→ **Given records**:
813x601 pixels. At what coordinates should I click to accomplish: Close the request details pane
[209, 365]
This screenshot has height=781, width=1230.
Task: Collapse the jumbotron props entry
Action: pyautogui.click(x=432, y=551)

→ **Task objective**: Here the goal is to repeat each entry exactly.

→ **Expected answer**:
813x601 pixels. At what coordinates should I click to accomplish: Close the request details pane
[209, 365]
This screenshot has height=781, width=1230.
Task: Collapse the jumbotron props entry
Action: pyautogui.click(x=432, y=551)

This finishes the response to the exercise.